Work required: Your answer should consist only of the lines below from the one with "Where should I click to: Click highlighted" through the one with "Image resolution: width=721", copied exactly.

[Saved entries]
-----
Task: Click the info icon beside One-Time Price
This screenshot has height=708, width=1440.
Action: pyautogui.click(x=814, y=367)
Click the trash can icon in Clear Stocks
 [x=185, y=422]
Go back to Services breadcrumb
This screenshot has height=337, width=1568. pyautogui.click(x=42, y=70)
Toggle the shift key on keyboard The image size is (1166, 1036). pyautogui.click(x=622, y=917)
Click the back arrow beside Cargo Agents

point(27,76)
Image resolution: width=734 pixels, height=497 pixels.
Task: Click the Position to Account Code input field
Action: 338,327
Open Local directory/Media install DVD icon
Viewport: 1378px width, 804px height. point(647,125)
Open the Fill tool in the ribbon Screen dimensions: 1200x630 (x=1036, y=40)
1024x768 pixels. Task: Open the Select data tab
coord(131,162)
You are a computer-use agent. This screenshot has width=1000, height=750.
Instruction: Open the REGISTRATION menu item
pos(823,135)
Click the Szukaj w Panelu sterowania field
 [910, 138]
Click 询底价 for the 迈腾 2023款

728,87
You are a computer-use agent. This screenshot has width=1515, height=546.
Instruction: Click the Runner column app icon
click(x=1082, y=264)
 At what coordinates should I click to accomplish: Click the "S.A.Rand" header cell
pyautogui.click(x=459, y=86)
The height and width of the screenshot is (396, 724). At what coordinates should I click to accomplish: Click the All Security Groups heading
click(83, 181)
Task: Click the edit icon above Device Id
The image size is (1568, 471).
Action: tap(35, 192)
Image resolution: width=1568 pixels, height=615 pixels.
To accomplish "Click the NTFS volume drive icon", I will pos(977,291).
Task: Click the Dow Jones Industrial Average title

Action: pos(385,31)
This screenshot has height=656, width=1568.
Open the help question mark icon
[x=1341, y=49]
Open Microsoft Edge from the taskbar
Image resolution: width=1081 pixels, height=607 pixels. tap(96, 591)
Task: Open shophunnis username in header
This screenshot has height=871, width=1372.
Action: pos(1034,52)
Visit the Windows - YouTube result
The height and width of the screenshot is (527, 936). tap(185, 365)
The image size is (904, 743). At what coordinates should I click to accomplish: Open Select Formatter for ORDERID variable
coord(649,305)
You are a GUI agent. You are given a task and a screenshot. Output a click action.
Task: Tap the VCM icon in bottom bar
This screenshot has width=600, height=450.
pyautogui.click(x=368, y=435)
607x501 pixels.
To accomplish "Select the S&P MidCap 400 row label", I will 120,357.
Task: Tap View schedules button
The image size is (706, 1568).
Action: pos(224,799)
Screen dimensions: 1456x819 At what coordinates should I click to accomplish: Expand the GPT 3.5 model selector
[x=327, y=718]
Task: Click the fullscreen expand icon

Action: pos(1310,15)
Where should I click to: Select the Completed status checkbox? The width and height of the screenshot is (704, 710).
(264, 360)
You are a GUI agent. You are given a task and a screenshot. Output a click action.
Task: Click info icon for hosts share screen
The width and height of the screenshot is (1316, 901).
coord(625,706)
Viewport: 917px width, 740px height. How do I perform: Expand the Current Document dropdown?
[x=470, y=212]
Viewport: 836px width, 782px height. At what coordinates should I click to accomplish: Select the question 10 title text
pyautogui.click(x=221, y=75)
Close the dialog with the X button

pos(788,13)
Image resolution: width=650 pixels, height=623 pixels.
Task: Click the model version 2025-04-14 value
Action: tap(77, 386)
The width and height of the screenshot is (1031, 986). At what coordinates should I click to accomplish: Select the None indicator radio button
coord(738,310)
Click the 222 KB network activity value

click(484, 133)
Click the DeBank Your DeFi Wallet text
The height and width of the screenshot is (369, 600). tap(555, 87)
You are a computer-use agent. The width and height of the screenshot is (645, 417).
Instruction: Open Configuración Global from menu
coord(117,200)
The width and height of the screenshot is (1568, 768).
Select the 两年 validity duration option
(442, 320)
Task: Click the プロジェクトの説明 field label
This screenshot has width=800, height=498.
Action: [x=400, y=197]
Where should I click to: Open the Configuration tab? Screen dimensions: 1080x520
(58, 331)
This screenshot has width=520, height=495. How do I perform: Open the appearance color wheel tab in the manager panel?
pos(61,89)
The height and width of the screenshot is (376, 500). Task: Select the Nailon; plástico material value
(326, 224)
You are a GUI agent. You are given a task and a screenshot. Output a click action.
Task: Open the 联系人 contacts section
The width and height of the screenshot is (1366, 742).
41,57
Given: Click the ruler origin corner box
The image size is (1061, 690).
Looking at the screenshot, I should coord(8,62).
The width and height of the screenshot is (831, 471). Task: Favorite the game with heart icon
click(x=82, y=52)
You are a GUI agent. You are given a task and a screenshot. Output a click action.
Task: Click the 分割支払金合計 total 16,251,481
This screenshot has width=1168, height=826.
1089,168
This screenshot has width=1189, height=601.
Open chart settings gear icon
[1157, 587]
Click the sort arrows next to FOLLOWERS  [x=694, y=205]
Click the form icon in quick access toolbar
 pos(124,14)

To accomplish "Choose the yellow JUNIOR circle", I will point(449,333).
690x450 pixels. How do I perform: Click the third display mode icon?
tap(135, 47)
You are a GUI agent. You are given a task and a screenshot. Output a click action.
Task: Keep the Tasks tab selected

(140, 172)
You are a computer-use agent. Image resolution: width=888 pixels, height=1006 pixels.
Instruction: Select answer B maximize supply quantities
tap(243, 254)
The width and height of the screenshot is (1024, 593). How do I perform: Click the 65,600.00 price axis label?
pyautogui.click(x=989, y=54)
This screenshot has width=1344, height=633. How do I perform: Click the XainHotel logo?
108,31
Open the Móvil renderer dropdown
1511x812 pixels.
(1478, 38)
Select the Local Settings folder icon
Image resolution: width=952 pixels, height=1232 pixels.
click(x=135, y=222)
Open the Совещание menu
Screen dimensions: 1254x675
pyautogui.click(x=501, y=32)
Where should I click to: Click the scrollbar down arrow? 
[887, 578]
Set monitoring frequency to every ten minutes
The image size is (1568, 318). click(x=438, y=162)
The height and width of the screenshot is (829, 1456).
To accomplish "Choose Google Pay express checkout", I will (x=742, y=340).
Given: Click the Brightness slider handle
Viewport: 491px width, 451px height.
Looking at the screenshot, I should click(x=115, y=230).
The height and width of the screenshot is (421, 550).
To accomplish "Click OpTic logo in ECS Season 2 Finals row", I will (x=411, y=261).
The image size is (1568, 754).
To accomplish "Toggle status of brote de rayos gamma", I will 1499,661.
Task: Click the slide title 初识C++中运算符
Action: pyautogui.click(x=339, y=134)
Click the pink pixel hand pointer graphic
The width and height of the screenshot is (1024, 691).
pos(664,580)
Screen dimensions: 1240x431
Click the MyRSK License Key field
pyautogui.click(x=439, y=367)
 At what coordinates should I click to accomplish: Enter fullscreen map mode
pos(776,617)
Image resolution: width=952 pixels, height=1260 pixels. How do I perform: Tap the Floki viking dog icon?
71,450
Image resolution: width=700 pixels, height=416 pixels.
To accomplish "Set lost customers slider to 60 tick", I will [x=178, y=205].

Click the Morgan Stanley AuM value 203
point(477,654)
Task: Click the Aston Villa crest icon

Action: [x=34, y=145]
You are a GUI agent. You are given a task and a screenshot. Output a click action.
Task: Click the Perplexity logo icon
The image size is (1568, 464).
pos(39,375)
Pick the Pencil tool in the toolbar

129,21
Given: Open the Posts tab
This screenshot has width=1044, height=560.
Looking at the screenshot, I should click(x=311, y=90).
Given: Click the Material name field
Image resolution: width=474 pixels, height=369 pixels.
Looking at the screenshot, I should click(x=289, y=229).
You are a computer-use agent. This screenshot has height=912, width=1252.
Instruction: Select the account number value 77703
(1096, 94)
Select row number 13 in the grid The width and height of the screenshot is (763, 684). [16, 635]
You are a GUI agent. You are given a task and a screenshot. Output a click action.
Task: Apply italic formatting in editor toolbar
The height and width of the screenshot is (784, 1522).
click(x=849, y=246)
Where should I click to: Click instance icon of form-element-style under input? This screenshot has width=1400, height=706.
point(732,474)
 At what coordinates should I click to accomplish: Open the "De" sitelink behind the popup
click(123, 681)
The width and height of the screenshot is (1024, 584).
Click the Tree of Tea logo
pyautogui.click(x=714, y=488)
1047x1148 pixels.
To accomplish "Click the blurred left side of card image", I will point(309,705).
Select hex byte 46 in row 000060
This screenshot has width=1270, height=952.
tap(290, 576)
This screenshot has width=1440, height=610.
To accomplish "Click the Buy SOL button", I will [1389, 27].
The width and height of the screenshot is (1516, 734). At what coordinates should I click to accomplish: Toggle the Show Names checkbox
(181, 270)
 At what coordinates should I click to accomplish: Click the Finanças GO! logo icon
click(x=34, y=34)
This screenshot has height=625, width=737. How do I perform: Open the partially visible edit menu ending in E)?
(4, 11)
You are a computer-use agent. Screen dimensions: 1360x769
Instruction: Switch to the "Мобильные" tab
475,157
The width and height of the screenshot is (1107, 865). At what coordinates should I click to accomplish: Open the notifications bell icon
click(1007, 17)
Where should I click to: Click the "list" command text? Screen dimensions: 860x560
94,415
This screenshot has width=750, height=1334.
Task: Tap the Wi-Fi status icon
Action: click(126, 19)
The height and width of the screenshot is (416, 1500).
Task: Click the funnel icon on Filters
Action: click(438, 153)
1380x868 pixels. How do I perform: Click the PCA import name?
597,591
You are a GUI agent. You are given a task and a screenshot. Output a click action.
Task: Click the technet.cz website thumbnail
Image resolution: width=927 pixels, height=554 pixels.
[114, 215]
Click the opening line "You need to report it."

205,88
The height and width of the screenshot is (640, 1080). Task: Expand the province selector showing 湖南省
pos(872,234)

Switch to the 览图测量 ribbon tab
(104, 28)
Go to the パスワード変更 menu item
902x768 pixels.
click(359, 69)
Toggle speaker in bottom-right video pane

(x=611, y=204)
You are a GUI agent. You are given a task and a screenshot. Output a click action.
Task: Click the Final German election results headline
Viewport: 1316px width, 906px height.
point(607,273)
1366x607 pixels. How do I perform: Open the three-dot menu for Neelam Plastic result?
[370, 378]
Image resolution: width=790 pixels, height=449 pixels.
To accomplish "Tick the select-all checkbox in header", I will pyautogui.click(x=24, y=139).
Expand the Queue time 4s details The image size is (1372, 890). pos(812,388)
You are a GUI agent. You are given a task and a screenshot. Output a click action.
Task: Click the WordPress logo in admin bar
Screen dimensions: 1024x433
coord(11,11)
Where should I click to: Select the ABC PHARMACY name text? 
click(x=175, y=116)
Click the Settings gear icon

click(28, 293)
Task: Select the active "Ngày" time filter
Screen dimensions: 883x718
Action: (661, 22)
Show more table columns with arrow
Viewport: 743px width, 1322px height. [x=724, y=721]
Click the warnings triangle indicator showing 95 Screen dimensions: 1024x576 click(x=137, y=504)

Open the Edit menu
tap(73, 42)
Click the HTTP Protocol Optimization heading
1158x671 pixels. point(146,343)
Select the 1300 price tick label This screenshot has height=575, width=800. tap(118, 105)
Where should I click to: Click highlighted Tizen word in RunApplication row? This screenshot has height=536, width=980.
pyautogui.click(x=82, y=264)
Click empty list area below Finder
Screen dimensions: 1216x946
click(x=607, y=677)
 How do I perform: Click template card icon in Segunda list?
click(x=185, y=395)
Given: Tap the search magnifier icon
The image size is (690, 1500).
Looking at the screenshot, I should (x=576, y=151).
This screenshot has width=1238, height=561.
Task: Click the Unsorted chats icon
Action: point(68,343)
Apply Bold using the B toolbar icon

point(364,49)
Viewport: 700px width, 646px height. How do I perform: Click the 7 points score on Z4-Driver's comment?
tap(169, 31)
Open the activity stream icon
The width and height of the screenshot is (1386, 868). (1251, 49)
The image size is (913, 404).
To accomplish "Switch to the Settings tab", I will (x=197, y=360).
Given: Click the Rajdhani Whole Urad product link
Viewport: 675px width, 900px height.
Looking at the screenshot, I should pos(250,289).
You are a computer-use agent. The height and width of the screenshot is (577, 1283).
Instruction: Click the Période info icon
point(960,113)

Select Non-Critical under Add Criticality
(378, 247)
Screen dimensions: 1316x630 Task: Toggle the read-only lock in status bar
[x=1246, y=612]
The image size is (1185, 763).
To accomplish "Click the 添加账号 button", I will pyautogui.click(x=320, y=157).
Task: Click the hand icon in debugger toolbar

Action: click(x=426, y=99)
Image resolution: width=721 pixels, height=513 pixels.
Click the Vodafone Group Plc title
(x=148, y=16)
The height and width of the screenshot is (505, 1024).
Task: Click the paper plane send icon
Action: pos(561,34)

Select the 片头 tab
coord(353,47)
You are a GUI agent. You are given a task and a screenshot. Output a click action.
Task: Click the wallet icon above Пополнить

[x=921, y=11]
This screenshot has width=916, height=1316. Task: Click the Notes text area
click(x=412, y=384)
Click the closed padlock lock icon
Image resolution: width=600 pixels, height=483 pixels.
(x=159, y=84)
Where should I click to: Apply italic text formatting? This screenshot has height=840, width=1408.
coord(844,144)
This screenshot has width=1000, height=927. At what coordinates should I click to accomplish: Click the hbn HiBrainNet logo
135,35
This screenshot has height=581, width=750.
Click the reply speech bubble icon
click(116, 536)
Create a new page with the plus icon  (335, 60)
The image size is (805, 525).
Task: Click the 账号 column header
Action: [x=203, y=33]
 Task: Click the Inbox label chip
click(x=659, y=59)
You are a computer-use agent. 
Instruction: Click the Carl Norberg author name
-----
Expected output:
Where should I click to: Click highlighted Tizen word in RunApplication row? This screenshot has height=536, width=980.
pyautogui.click(x=82, y=264)
Click empty list area below Finder
Screen dimensions: 1216x946
click(x=607, y=677)
 How do I perform: Click template card icon in Segunda list?
click(x=185, y=395)
Given: Tap the search magnifier icon
The image size is (690, 1500).
Looking at the screenshot, I should (x=576, y=151).
This screenshot has width=1238, height=561.
Task: Click the Unsorted chats icon
Action: point(68,343)
Apply Bold using the B toolbar icon

point(364,49)
Viewport: 700px width, 646px height. How do I perform: Click the 7 points score on Z4-Driver's comment?
tap(169, 31)
Open the activity stream icon
The width and height of the screenshot is (1386, 868). (1251, 49)
The image size is (913, 404).
To accomplish "Switch to the Settings tab", I will (x=197, y=360).
Given: Click the Rajdhani Whole Urad product link
Viewport: 675px width, 900px height.
Looking at the screenshot, I should pos(250,289).
You are a computer-use agent. The height and width of the screenshot is (577, 1283).
Instruction: Click the Période info icon
point(960,113)

Select Non-Critical under Add Criticality
(378, 247)
Screen dimensions: 1316x630 Task: Toggle the read-only lock in status bar
[x=1246, y=612]
The image size is (1185, 763).
To accomplish "Click the 添加账号 button", I will pyautogui.click(x=320, y=157).
Task: Click the hand icon in debugger toolbar

Action: click(x=426, y=99)
Image resolution: width=721 pixels, height=513 pixels.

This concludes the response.